Google said Sunday it is expanding shopping features in its Gemini AI chatbot by teaming with Walmart, Shopify, Wayfair and other big retailers to make the Gemini app function as a virtual merchant as well as an assistant.

Google and Walmart said the expansion includes an instant checkout function that would allow customers to make purchases from some businesses and through a range of payment providers without leaving the Gemini chat they used to find products. The companies said the feature is designed to connect product discovery with buying inside the same conversation.

The announcement came on the first day of the National Retail Federation’s annual convention in New York, which is expected to draw 40,000 attendees from retail and technology companies this week. The role of artificial intelligence in e-commerce and its impact on consumer behavior are expected to dominate the three-day event.

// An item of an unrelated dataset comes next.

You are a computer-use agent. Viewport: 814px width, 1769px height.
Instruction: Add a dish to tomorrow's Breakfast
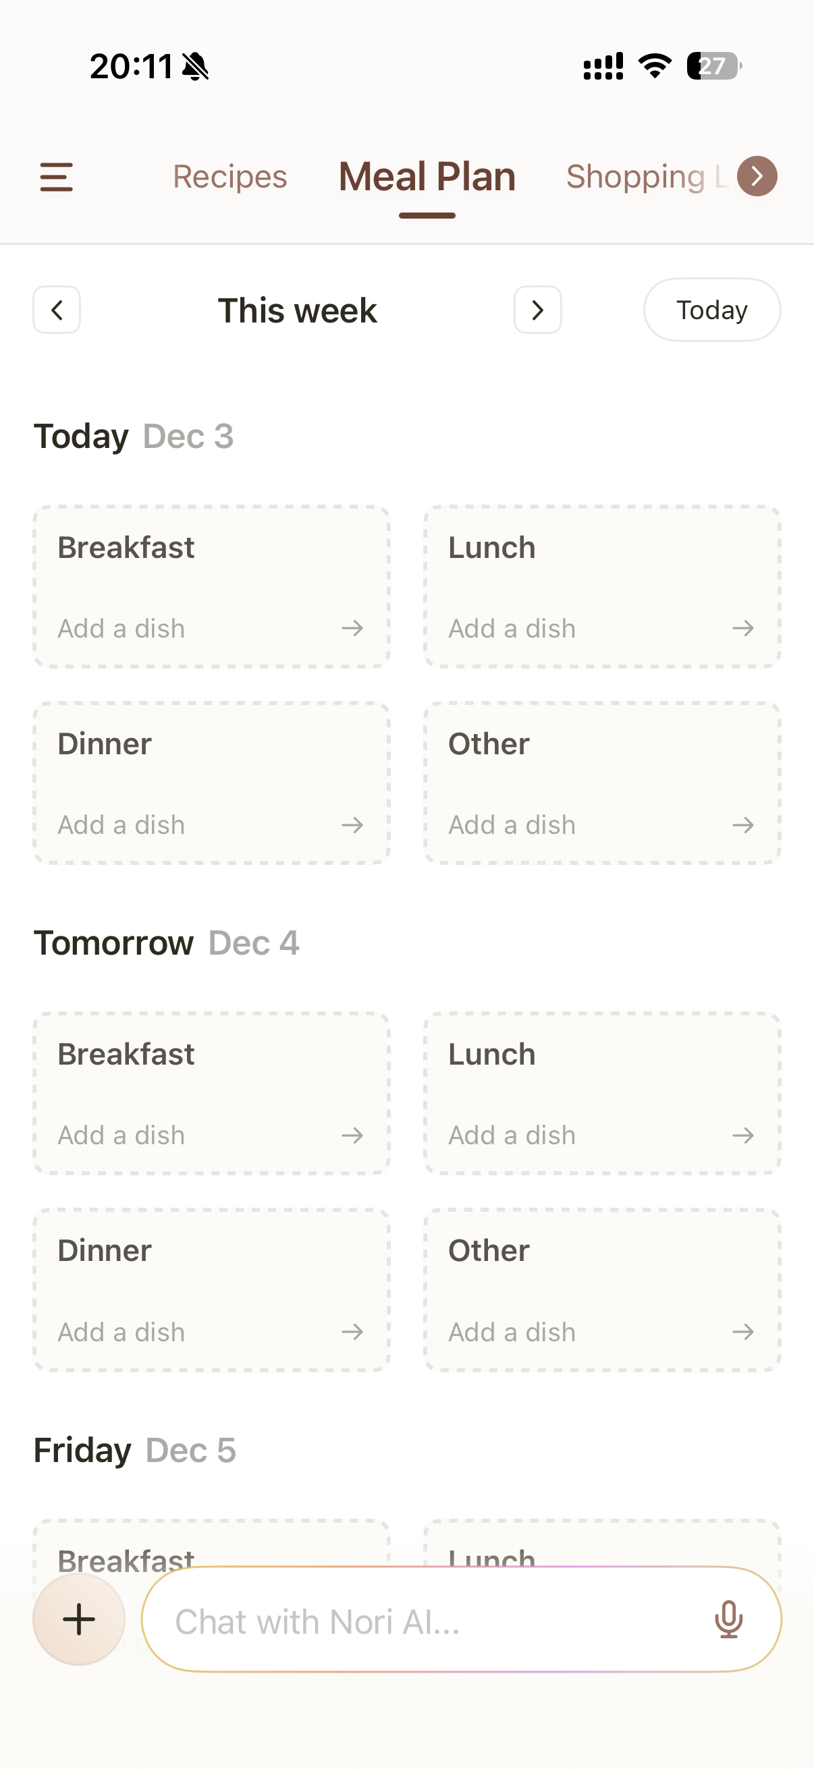pos(212,1135)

In a joint statement, Walmart’s incoming president and CEO John Furner and Alphabet CEO Sundar Pichai said the transition from traditional search toward “agent-led commerce” is the next stage of retail. “The transition from traditional web or app search to agent-led commerce represents the next great evolution in retail,” Furner said in the statement with Pichai.

Google said the new AI shopping feature works by having Gemini return items from participating retailers’ inventories after a customer asks a shopping question. In the example provided, if a customer asks what gear to get for a winter ski trip, Gemini would pull items from participating retailers’ inventory.

For Walmart’s part of the rollout, Google said customers who link their Walmart and Google accounts will receive recommendations based on past purchases. The statement also said products bought via the chatbot could be combined with customers’ existing Walmart or Sam’s Club online shopping carts.

The move follows similar announcements from other companies in recent months. OpenAI and Walmart announced in October a deal that would let ChatGPT members use an instant checkout feature to shop for nearly everything available on Walmart’s website except fresh food. Before the holiday season, OpenAI also launched an instant checkout function within ChatGPT for products from select retailers and Etsy sellers, the AP reported.

Google said Gemini’s AI-assisted shopping features would be available to U.S. users initially, with international expansion planned in coming months. It also said shoppers will start by paying with cards linked to their Google accounts, but that PayPal would be added soon.

At the same convention, PayPal vice president of agentic commerce and commercial growth Mike Edmonds cautioned retailers about expectations for agentic commerce. “I’m under no false belief that there’s going to be a snap of the finger and then all of a sudden, agentic commerce is going to get everywhere,” Edmonds said, adding that retailers should not take a wait-and-see approach.

Shopify CEO Tobi Lutke, speaking to reporters earlier in the week, said people like the feeling of a personal shopper. He described it as “having a personal shopper who really gets them, understands them and can fit something in your budget,” and said Shopify also wants to avoid over automation.

Lutke said, “The person, the shopper, is in charge, and they can make the final call, but also we make it so that people find the perfect product for themselves,” describing how Shopify is trying to balance assistance with consumer control.

Walmart’s Furner said the company is using AI to reduce friction between wanting a product and having it. “close the gap between I want it and I have it” with the help of AI, he said at the convention, according to the report.

Alongside the shopping announcements, Walmart said it plans to expand drone delivery service to 150 more stores in partnership with Wing, a division of Alphabet. The companies said the addition would bring Walmart’s drone delivery locations with Wing to 270 by 2027, stretching from Los Angeles to Miami.

Salesforce estimated that AI influenced $272 billion, or 20%, of all global retail sales during the holiday shopping season, according to the AP report.